→ **GIVEN REQUEST A**: Transcribe the passage from the article about pressure on childless women, starting with "If ever there" and going on through "remain largely unchanged.".

→ **PASSAGE SHOWN**:

+++

If ever there was proof that gender inequality is still alive and well it's the pressure on women in their 30s to have children. Bridget Jones, a story about the struggles of a single journalist, came out 20 years ago – and yet still the attitudes towards childless women beyond the age of 30 remain largely unchanged.
It’s an issue explored by Channel 4 drama, I Am Hannah, starring Gemma Chan. Hannah seems to have a nice life – a good job, meaningful friendships and a nice flat. The 'problem' is she’s 36 and single. In depressingly relatable scenes, she tries online dating to meet three unworthy men who leave her feeling more dispirited. One man asks why she’s wasting his time when she tells him that she’s not sure if she wants children. Another sexually assaults her outside a toilet. Her friends talk about their babies constantly without paying much attention to how downtrodden she’s becoming, or how engaged she is in the conversation. Her mother tells her she’s worried that, unless Hannah hurries up, she’ll miss out on building a meaningful child-filled life, prompting her to agree to having her eggs frozen. She refuses to accept that her daughter could be happy in her current childless state.

+++

→ **EXERCISE INPUTS**:
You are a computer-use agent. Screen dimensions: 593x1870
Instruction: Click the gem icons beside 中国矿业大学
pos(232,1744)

+++

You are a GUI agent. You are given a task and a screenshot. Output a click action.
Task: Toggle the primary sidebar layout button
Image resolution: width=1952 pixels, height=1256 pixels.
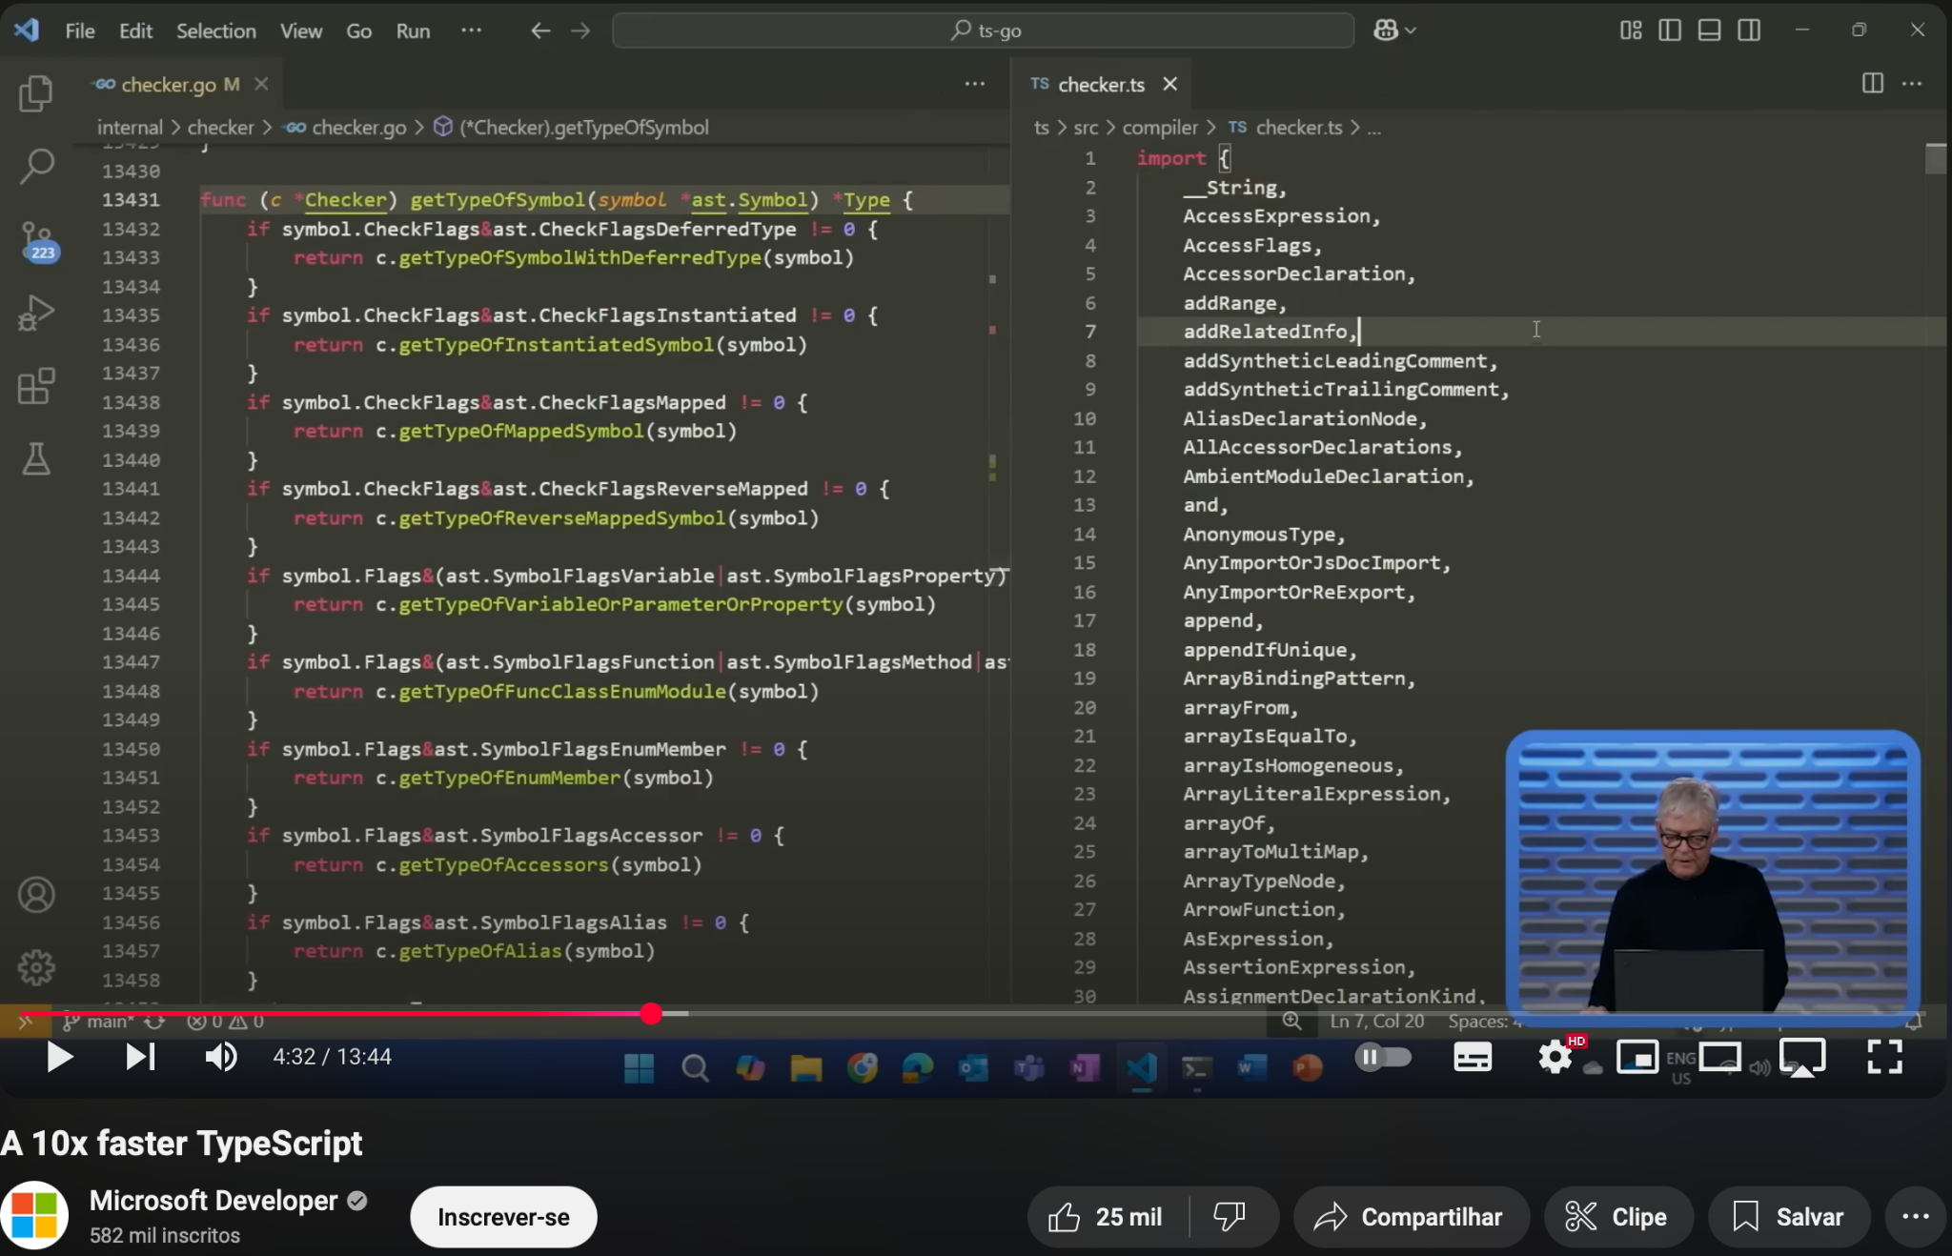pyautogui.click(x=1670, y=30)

+++

→ **GIVEN REQUEST B**: Restate word for word the lines of the listing starting with the line with "You are a computer-use" and going on through the line with "pos(232,1744)", and nothing more.

→ **COMPLETE ANSWER A**:
If ever there was proof that gender inequality is still alive and well it's the pressure on women in their 30s to have children. Bridget Jones, a story about the struggles of a single journalist, came out 20 years ago – and yet still the attitudes towards childless women beyond the age of 30 remain largely unchanged.

→ **COMPLETE ANSWER B**:
You are a computer-use agent. Screen dimensions: 593x1870
Instruction: Click the gem icons beside 中国矿业大学
pos(232,1744)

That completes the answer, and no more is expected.